Home Christian News Drive-Thru Live Nativities Are Tailor-Made for a COVID-19 Christmas

Drive-Thru Live Nativities Are Tailor-Made for a COVID-19 Christmas

living nativity
Advent Lutheran Church members participate in a live nativity in Dec. 2019 at the church in Columbus, Ohio. Photo by the Rev. Aaron Layne

(RNS) — At the Nativity display outside Faith Church of Lafayette, Indiana, the baby will be laid in a manger this year, surrounded by friendly beasts — except for the donkeys. They bite. In the past, the camels have been known to kick.

The church’s Lafayette Living Nativity, which Faith has hosted since 1991, may be one of the few Christmas traditions that go off in usual fashion in a pandemic year.
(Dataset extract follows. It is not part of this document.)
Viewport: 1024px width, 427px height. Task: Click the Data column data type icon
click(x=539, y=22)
“We’ve been practicing for this moment for the last 30 years,” said the Rev. Steve Viars, senior pastor of Faith, who estimates that a quarter of a million visitors have attended the event in that time.
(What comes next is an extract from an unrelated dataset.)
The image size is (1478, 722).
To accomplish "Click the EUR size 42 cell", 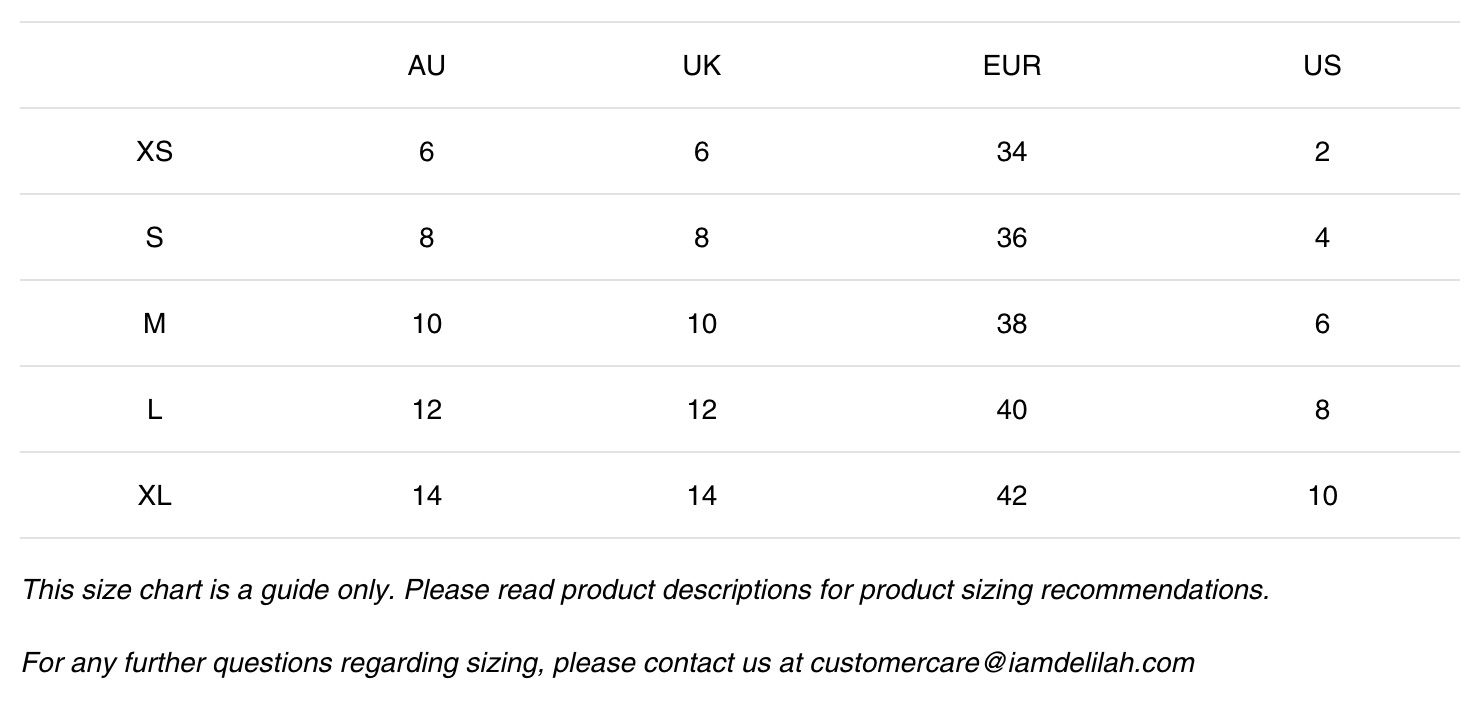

Live Nativities, in which visitors drive — and sometimes, especially in warmer climes, walk — through a number of scenes retelling the biblical story of Jesus’ birth, have been popular around the U.S. for years. Actors from churches’ congregations and, often, live animals are accompanied by narration of the story on a provided CD, accessed on smartphones via QR code or broadcast on a low-frequency transmitter.

Spectators, left, watch as Mary and Joseph appeal to the Bethlehem Innkeeper during the 2013 Lafayette Living Nativity, which is hosted by Faith Church of Lafayette, Indiana. The show is rarely cancelled due to weather. Photo courtesy of Faith Ministries

Other churches offer a somewhat less “live” version that visitors can drive through, illustrating the story on painted backdrops.

All have found their moment in a year when mask wearing, social distancing and avoiding indoor gatherings have become the norm.

“People still need the message of Christmas, the true meaning, the hope and the love. And so how can we provide that for them in a safe way?” said the Rev. Jonathan Andersen, pastor of Harvest Point United Methodist Church in Locust Grove, Georgia, which is adapting its annual live Nativity, Return to Bethlehem, to share that story as safely as possible.

The church is shrinking the number of scenes and the length of the walking tour, in which guides lead small groups past a petting zoo and the city of Bethlehem, a semipermanent structure on the church’s campus. The number of masked guests in each group will be limited and the total event will be held on two days, Dec. 12 and 13, not three. Prayer will move outside afterward, around campfires “in a distanced way,” instead of ending inside the church.

This year, Andersen said, “The gift of it is everything’s different and people are open to change.”

The church also will give away a woodcut Christmas ornament instead of the usual hot chocolate. Church staff thought about engraving it with the year, but, after some thought about the past 12 months, Andersen said, laughing, “I think we’re going to leave 2020 off the ornament.”

The roadside live Nativity at Advent Lutheran Church, a congregation affiliated with the Evangelical Lutheran Church in America in Columbus, Ohio, is in its 50 year. At a busy, three-way intersection fronted by City Hall, the church and a golf course — the corner of “government, God and golf” — the event normally features coloring stations, hot chocolate and performances by the Singing Buckeyes, a men’s a capella group, according to the Rev. Aaron Layne.